Es ist spannend zu lesen, wie es Reinhard Müller in seinen Predigten gelingt, diese aktive Seite eines Christen mit der passiven Seite, d.h. dem Wunsch nach Geborgenheit, zu verbinden.
Noch ein weiterer wichtiger Aspekt macht Müllers Buch sehr lesenswert. Die aktuellen Bezüge zu zeitgeschichtlichen Ereignissen lassen den Leser eintauchen in die kirchliche und gesellschaftliche Welt Ostdeutschlands vor und nach der Wende.

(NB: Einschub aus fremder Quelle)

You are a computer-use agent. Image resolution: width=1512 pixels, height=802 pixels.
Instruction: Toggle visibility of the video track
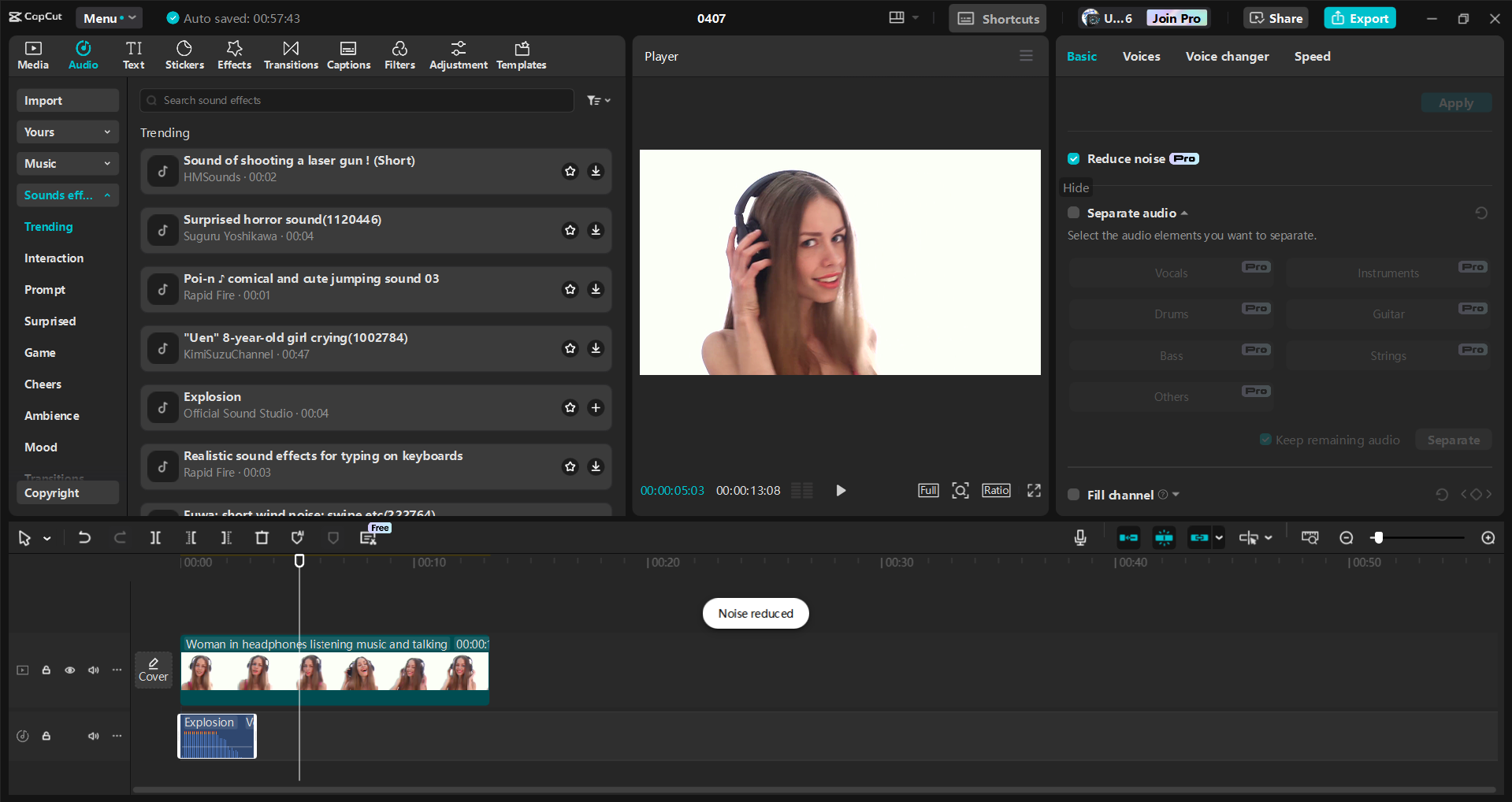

Das gelingt dem Autor neben seinen Predigten auch in diversen Zeitungsartikeln, Aufsätzen und Reden.
Wie der Titel des Buches andeutet, ist Müllers Hauptthema die Gottesfrage, die er in seinem Buch in unterschiedlicher Weise expliziert.
Beeindruckend ist, wie der Autor Bonhoeffers Forderung nach einer armen Kirche sowie nach mündigem Christsein mit verschiedenen Erklärungen für einen innerkirchlichem Diskurs umzusetzen versucht.
Nicht nur als Prediger, sondern auch als Theologe lässt Müller die LeserInnen teilhaben an seinen Überlegungen über Topoi in Bonhoeffers Gefängnisbriefen wie „religionsloses Christentum“, „Arkandisziplin“ und „nicht-religiöse Interpretation biblischer Begriffe“. Der Autor deutet die „Arkandisziplin“ in einer interessanten neuen Weise. Diese Interpretation impliziert, die Kirche nicht vornehmlich als ein Museum für alte Sprache, alte Dogmen, alte Traditionen, sondern als eine Kirche, die „für andere da ist“, zu verstehen.
Alles in allem gelingt es Reinhard Müller, mit seinen Texten nicht nur Christen, sondern auch Atheisten, Humanisten und Demokraten anzusprechen!
Dr. Beate Schutte
Der Autor Reinhold Müller war bis zu seinem Ruhestand 35 Jahre Gemeindepfarrer in Weißwasser/Oberlausitz. Er ist Vorsitzender des Dietrich-Bonhoeffer-Vereins.